La Plaine is a self-contained community consisting of a single wandering street, with the Roman Catholic church the centre of its village life. We called at the presbytery to arrange for a Mass in token of John’s gratitude for the sympathy which the villagers had shown and the help which they had given. The parish priest was a youngish man, a member of the order of F.M.I., from La Vendée, which has for many years supplied the churches of Dominica and St. Lucia. He welcomed us with a glass of wine. He had only been out a year. After six weeks’ instruction from his predecessor, he had been left on his own. He had spoken no English when he arrived, and though he was taking lessons from the local schoolmaster, his opportunities of speaking English were extremely few. He declined consequently to speak French with us, which made conversation difficult. The patois he had learned more rapidly and it was in patois and in French that he addressed his congregation. It is not surprising under such conditions that the use of the French patois has been maintained, though it is nearly a century and a half since the French owned the island.
We visited the church. Though it had been rebuilt only eighty years ago, stone weathers fast in the tropics, and it had alre
ady an air of age. It had dignity and charm and colour. It was easy to see why in a village of two-room shacks this building and its presbytery, now that the planter class and the influence of the big house have vanished, should serve as a symbol of authority and why its incumbent should be the most respected person in the neighbourhood; easy to see why the Church should be for the isolated villages along the coast the solitary link with Western culture. Outside one of the village shops was a thing that I had never seen before, a wooden blackboard on which had been inscribed a four-line text from the New Testament.

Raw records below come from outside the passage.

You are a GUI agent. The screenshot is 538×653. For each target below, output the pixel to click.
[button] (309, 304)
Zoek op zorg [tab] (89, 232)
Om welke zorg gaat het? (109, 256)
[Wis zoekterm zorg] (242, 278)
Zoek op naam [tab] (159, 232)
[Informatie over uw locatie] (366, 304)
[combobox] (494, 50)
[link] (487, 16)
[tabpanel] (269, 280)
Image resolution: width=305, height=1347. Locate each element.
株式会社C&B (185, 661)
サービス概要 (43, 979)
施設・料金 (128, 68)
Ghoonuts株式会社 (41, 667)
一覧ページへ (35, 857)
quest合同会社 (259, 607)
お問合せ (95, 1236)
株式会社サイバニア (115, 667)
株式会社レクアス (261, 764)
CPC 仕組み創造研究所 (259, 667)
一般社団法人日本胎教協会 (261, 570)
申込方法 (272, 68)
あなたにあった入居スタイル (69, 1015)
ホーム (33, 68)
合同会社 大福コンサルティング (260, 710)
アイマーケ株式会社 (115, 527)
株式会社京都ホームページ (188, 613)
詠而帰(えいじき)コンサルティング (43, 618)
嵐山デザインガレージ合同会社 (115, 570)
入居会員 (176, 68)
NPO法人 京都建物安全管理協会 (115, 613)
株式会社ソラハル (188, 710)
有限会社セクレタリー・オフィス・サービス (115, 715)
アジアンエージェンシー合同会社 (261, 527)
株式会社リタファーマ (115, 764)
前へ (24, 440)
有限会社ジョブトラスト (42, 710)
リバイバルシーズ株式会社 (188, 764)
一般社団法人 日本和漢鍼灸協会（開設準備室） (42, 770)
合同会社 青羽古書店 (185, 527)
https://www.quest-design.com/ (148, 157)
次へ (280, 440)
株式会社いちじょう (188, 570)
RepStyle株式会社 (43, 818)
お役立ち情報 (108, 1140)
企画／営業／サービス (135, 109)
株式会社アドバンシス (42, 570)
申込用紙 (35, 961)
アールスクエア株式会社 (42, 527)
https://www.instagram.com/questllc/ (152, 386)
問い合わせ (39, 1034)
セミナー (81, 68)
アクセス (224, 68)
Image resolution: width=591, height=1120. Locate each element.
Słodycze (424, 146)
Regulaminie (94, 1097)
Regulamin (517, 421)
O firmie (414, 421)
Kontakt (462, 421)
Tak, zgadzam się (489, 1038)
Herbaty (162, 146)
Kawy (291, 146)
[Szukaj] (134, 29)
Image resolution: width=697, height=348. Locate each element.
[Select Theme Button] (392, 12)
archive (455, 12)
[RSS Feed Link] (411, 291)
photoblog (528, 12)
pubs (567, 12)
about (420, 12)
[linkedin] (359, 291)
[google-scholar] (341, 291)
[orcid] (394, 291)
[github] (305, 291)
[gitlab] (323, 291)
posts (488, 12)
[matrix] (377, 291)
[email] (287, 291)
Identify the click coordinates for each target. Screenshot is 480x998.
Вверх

Once the agricultural station had been part of a prosperous estate. At the foot of the valley stood the ruins of an old sugar factory. The machinery was rusted over. A tree was growing from the chimney-stack, pushing out the brickwork. Portions of the stone channel of the aqueduct remained, and from a line of cabbage palms you could track the course that it had followed. A further cluster of palms marked the site of the old plantation house, no trace of which now remains. No one seemed to know when the plantation had been abandoned, whether or not it had survived World War I, to have its limes hit by the withertip disease in the early ‘twenties, and its sugar cane destroyed by the later hurricanes.
It was all as though it had never been. Today the peasant proprietor cultivates his own small garden, relying on local sales and goods that can be ‘headed’ across the mountains. Vanilla is the easiest crop to handle, but the price of vanilla has recently slumped badly. A root called toutlemoi, from the French tous les mois— meaning that it is available every month—is on the whole the favourite product. There was a one-man mill by the stream that divided the station from the village. The owner trod a pedal which operated a wheel on which a grater had been fixed. He fed the roots through a hole in a wooden frame. A beige yellow-brown pulp fell into a trough below. His wife collected the pulp. She had a barrel over which a reddened cloth was spread, she poured a stream of water over the pulp, wringing it out, straining it through the cloth. When all the starch had been extracted, the pulp was thrown away, and the starch left to settle in the barrel. It was washed again, then it was ready to be sold.